Problem description » From the entries below, please output exactly the lines starting at the one containing "Ofertas de hotel (90, 30)" and ending at the one containing "Hoteles en Las Vegas (105, 2312)", both included.

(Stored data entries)
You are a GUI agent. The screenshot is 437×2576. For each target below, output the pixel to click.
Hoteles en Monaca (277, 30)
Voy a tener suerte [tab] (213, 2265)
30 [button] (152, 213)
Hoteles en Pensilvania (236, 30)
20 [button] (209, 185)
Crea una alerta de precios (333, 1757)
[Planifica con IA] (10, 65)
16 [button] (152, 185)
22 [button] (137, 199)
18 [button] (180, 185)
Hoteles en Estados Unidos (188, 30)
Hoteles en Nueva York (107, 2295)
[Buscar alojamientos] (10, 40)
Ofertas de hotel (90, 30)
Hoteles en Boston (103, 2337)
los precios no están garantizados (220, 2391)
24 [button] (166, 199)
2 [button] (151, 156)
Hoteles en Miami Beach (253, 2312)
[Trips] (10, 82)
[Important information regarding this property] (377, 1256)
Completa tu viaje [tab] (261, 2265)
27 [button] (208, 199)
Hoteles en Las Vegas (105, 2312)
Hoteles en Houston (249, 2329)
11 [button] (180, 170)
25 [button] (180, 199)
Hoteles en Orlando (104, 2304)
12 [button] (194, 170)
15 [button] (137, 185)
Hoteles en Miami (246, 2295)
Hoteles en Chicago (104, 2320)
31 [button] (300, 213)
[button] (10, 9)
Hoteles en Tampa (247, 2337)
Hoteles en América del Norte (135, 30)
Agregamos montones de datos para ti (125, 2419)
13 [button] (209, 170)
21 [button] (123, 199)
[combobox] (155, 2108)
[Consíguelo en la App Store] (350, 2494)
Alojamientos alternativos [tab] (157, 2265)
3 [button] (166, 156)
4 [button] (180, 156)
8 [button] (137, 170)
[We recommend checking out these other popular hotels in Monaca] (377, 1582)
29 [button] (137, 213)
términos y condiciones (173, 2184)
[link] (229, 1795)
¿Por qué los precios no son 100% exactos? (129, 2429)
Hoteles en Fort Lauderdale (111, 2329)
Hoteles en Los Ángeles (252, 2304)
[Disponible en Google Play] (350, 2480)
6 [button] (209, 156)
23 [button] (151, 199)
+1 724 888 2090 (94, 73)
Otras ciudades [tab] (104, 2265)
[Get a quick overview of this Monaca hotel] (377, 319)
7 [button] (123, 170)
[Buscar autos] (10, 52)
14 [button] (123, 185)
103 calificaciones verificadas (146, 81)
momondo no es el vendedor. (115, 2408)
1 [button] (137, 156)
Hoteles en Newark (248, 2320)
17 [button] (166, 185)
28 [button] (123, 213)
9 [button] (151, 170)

Response »
Ofertas de hotel (90, 30)
Hoteles en Boston (103, 2337)
los precios no están garantizados (220, 2391)
24 [button] (166, 199)
2 [button] (151, 156)
Hoteles en Miami Beach (253, 2312)
[Trips] (10, 82)
[Important information regarding this property] (377, 1256)
Completa tu viaje [tab] (261, 2265)
27 [button] (208, 199)
Hoteles en Las Vegas (105, 2312)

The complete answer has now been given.